Because of this we decided to implement direct lookup
tables, using codepoints as an index and having an O(1) lookup time
for the vast majority of keys.
.LP
With that said, multiple arrays each with
$2 sup 21$
entries is quite
untenable even given the potential performance savings. To mitigate
this we can use properties of the distribution of abstract characters
over the Unicode code space to our advantage. Unicode code space is
distributed up into chunks, with natural language roughly being
contained within their own contiguous range of codepoints. This
means that for many of the properties we care about there are hotspots
and coldspots throughout the code space. As an example, you could
consider the
.CW toupperrune ()
function, which largely is only applicable
to natural languages which feature distinct letter cases. Many
eastern Asian languages have no concept of casing so those regions
of the Unicode code space don't need defined values. This makes
the lookup table quite sparse, and therefore a good candidate
for some method of compression. This is not unique to letter
casing, and in fact all of the lookup tables for
.CW isalpharune (2)
end up being sparse tables.
.LP
To compress the lookup table, we use a data structure that [Gillam02]

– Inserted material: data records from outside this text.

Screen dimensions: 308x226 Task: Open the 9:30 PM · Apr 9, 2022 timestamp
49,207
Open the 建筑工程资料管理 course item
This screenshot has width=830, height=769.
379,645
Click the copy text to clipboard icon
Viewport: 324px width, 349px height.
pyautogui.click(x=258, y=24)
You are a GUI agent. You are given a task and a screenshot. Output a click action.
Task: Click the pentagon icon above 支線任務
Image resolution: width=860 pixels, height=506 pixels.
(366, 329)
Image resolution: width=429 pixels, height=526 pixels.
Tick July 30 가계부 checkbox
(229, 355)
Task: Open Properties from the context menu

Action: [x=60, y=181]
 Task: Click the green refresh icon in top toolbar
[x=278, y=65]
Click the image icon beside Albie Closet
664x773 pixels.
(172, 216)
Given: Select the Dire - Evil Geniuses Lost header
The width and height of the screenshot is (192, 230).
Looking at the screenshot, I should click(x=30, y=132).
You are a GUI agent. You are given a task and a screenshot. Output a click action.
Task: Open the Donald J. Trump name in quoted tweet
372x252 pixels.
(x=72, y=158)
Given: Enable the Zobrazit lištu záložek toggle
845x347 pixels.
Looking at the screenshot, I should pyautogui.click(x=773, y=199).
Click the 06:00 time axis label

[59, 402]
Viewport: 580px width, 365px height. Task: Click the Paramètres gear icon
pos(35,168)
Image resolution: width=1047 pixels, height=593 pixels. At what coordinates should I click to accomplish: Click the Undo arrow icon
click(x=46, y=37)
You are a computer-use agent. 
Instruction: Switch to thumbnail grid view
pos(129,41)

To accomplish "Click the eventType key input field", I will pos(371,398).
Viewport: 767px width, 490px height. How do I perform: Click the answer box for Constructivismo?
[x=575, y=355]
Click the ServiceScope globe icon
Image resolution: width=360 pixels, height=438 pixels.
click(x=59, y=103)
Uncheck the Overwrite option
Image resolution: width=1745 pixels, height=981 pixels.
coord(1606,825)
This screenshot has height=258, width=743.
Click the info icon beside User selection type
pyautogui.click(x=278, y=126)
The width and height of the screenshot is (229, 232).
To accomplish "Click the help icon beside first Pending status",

referred to as a compact array. We start by breaking up the lookup
table into equally sized segments, then walk those segments and find
any overlap (full or partial) between them. We can then remove any of
the overlapped entries within the table. In order to access these
overlapped segments we then need a higher level lookup table which
points into these segments of the lower table. In order to use a
single key (a codepoint in our case) for indexing in to both tables,
we split up the bits within the key into two different portions, the
top bits indexing in to the top table, the result of which is added to
the bottom bits in order to index in to the bottom table.
.LP
Given how large the code space is for Unicode, it becomes beneficial
to do not just one layer of compacting, but two, where the higher
lookup table is compacted with the same method, resulting in a new top
level lookup table. This splits up the codepoint into three parts,
the result of the top level table being used to index the
middle table which is then used to index the bottom table which
contains our desired value. The following code illustrates an example
of this lookup method:
.P1
#define upperindex1(x) (((x)>>(4+7))&0x3FF)
#define upperindex2(x) (((x)>>4)&0x7F)
#define upperoffset(x) ((x)&0xF)
#define upperlkup(x) (_upperdata[_upperidx2[_upperidx1[upperindex1(x)]
	+ upperindex2(x)] + upperoffset(x)])
.P2
In this example, the top ten bits of the codepoint index the top level
index, the result of which is combined with the next 7 bits of the
codepoint, with that result of that being added to the remaining 4
bits of the codepoint. Which amount of bits to use for each section is
not exactly clear, so we brute forced the smallest table size through
testing all possible values.
.LP
Of course in order for this to be effective we need to ensure that the
values of our lookup table are sparse. For simple property values this
is typically already the case, and for functions like
.CW toupperrune ()
we can instead store a delta between the current rune and the desired
rune, which gives us nice runs of zero values for anything without a
defined transformation. Using this method we've gotten the following
results for the
.CW isalpharune (2)
set of functions:
.TS
l l
l n.
Table	Size (bytes)
toupper	12436
tolower	11754
totitle	12180
is*rune	24184
total	60554
.TE
.LP
The
.CW is*rune ()
table here merges all of the different categories into
one table as a bit field, one bit per possible category, so the result
is less sparse than the other tables. We find the expense of 60KB to
be well worth the benefits gained from the ease of upgrade, and
constant time lookup speed.
.SH
Keeping Composure
.LP
Recall that normalization is the process of transforming a series of
Unicode codepoints into a canonical variant for a given target format.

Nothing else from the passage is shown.